* Complete the following
1) Using the review of Zatoichi's Vengeance, decide whether each statement agrees with it, and answer yes or no while quoting the words that settle it: (a) Zatoichi's Vengeance is the thirteenth entry in its series. (b) Shintaro Katsu directed the film. (c) The review describes the film as entirely unpredictable.
2) Write out the passage of the review of Zatoichi's Vengeance starting at "It’s as if this" and ending at "ever charming Zatoichi.".

* Excerpt provided
^^^^^^^^^^^^^^^^

Sunday, January 11, 2015

Zatoichi's Vengeance (1966)

Director: Tokuzo Tanaka

Notable Cast: Shintaro Katsu, Shigeru Amachi, Jun Hamamura, Gen Kimura, Koichi Mizuhara, Mayumi Ogawa, Kei Sato

“Taichi. When you grow up, don’t make fun of handicapped people. Although these men may look human, they’re less than animals.”

It’s as if this franchise never loses steam at this point. Like the titular blind swordsman protagonist, the series continues on its way, occasionally stumbling but always popping up at the right time to strike when needed before heading off into the sunset. For the thirteenth entry, Zatoichi’s Vengeance, we see a continuation of the executed strength from the previous film, Zatoichi and the Chess Expert. While the formula for the franchise still exists in spades (ultimately, this one is decently predictable), director Tokuzo Tanaka breathes fresh life into it once again, leading the viewer on another riveting and thoughtful adventure with the ever charming Zatoichi.

^^^^^^^^^^^^^^^^

* Data provided
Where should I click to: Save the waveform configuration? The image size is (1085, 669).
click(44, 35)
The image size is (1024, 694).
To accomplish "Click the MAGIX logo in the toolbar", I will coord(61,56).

^^^^^^^^^^^^^^^^

* Per-task answers
1)
(a) Yes: "For the thirteenth entry, Zatoichi’s Vengeance"
(b) No: "Director: Tokuzo Tanaka"
(c) No: "ultimately, this one is decently predictable"

2)
It’s as if this franchise never loses steam at this point. Like the titular blind swordsman protagonist, the series continues on its way, occasionally stumbling but always popping up at the right time to strike when needed before heading off into the sunset. For the thirteenth entry, Zatoichi’s Vengeance, we see a continuation of the executed strength from the previous film, Zatoichi and the Chess Expert. While the formula for the franchise still exists in spades (ultimately, this one is decently predictable), director Tokuzo Tanaka breathes fresh life into it once again, leading the viewer on another riveting and thoughtful adventure with the ever charming Zatoichi.